Kutipan Sumber ▸
____

Kepada Yang Terhormat.
Bapak/Ibu Calon Presiden dan Calon Wakil Presiden
Di Tempat
Dengan hormat,
Melalui surat ini, saya seorang rakyat biasa, yang sudah letih menunggu akhirnya memberanikan diri untuk mengirim surat ini secara terbuka kepada Bapak/Ibu Yang Terhormat. Mohon kiranya surat ini tidak ditanggapi secara emosional, ataupun melihatnya dari kacamata dimana Bapak/Ibu Yang Terhormat berada saat ini. Dengan kerendahan hati pula saya memohon, untuk sekali ini saja, Bapak/Ibu Yang Terhormat rela melepaskan kedudukan,posisi, kehormatan Bapak/Ibu Yang Terhormat, untuk membayangkan sejenak, andai Bapak/Ibu Yang Terhormat berada pada posisi kami, rakyatmu….yang telah sekian lama dengan sabar menunggu sentuhan kasih sayangmu sebagai para pemimpin bagi negeri ini.
Bapak/Ibu Yang Terhormat, mohon maaf, jika saya seolah tidak mampu memahami betapa gentingnya situasi Bapak/Ibu Yang Terhormat pada saat ini. Politik mungkin adalah segalanya bagi Bapak/Ibu Yang Terhormat,namun mohon maaf jika bagi saya politik tak ubahnya hanya sebuah pertarungan belaka, siapa pun yang menang dan yang kalah pasti akan terluka. Ibarat sebuah pertarungan, mungkin saat ini adalah saat yang paling menentukan, sehingga seluruh pikiran, jiwa dan raga Bapak/Ibu Yang Terhormat tercurah, sebab inilah saatnya pertarungan antara hidup dan mati, dia atau aku yang akan menang, dan yang terkuatlah akan menang.
Bapak/Ibu Yang Terhormat, sekali lagi, sebentar saja, tinggalkan semua singasana, impian bahkan obsesi yang Bapak/Ibu Yang Terhormat miliki untuk berdiri dan melihat semua permasalahan dari sisi dimana saat ini kami berdiri…. Sebentar saja, hanya sebentar….
Maaf, jika permintaan saya ini terlalu berat untuk dipenuhi….tapi sebentar saja….pejamkan mata Bapak/Ibu Yang Terhormat….perlahan….bayangkan Bapak/Ibu Yang Terhormat saat ini sedang menjalani kehidupan yang telah berhari-hari, berminggu-minggu….berbulan-bulan….bahkan bertahun-tahun kami jalani…….
Lupakan sejenak pilihan-pilihan dengan siapa Bapak/Ibu Yang Terhormat akan berkoalisi….lupakan….lupakan sejenak kursi menteri apa saja yang Bapak/Ibu Yang Terhormat inginkan….lupakan…..lupakan berbagai macam pilihan strategi kemenangan dalam Pilpres mendatang….lupakan…..

____

Informasi yang Diberikan ▸
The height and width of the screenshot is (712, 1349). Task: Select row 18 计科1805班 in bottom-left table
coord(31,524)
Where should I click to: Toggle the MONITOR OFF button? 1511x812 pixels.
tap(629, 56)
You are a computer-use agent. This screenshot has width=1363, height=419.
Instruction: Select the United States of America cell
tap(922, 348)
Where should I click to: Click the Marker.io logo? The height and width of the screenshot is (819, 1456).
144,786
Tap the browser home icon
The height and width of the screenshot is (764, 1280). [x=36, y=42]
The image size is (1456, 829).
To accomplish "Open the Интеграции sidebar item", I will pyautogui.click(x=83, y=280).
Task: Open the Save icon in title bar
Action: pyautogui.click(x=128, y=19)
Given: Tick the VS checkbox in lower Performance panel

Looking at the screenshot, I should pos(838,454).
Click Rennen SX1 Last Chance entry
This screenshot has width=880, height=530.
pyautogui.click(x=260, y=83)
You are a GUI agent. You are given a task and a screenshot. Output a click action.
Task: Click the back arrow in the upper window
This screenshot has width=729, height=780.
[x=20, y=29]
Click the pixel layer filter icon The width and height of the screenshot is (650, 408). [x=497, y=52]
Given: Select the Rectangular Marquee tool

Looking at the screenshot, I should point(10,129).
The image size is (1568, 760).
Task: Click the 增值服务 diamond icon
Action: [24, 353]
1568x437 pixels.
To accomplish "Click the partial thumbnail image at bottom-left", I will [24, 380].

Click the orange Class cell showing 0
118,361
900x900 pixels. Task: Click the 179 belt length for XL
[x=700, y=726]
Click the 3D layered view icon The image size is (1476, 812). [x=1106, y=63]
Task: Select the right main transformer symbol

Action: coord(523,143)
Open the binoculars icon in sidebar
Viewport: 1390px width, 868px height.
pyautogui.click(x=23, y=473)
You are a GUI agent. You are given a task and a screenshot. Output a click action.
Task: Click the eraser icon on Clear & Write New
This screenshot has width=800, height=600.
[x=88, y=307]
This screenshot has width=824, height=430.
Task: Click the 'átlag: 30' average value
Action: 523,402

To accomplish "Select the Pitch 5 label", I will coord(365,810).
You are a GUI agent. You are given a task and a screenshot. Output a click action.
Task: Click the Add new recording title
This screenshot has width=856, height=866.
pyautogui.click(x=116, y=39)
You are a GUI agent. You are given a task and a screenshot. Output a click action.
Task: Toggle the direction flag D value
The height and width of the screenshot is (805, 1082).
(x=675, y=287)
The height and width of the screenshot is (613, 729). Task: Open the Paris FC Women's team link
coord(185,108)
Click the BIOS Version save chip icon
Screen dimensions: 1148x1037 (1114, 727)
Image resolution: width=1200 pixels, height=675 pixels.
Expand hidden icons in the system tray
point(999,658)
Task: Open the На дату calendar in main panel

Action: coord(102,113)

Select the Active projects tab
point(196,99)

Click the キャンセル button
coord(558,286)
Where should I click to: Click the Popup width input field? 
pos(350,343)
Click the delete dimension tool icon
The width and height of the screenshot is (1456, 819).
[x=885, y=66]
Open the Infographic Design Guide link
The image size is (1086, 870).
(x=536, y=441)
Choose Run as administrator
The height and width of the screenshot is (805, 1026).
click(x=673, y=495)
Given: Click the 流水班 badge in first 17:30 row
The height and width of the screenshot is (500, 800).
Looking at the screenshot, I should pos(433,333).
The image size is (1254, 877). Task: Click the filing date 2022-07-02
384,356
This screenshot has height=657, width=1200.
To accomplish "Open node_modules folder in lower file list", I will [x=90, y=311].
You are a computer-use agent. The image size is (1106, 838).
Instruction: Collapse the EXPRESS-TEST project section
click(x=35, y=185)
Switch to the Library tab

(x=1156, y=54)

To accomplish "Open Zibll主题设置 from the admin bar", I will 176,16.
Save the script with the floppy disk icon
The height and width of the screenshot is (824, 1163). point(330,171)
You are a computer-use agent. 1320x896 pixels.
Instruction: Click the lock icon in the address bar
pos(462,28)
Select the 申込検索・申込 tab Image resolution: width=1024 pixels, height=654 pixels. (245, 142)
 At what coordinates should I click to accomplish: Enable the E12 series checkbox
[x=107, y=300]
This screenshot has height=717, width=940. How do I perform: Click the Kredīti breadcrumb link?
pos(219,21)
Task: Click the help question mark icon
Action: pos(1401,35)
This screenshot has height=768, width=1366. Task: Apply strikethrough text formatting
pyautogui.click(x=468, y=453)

____

Latihan ▸ Dalam surat terbuka kepada calon presiden, politik bagi penulis disamakan dengan apa?

Jawaban Latihan ▸ Sebuah pertarungan belaka, yang membuat pihak yang menang dan yang kalah sama-sama terluka.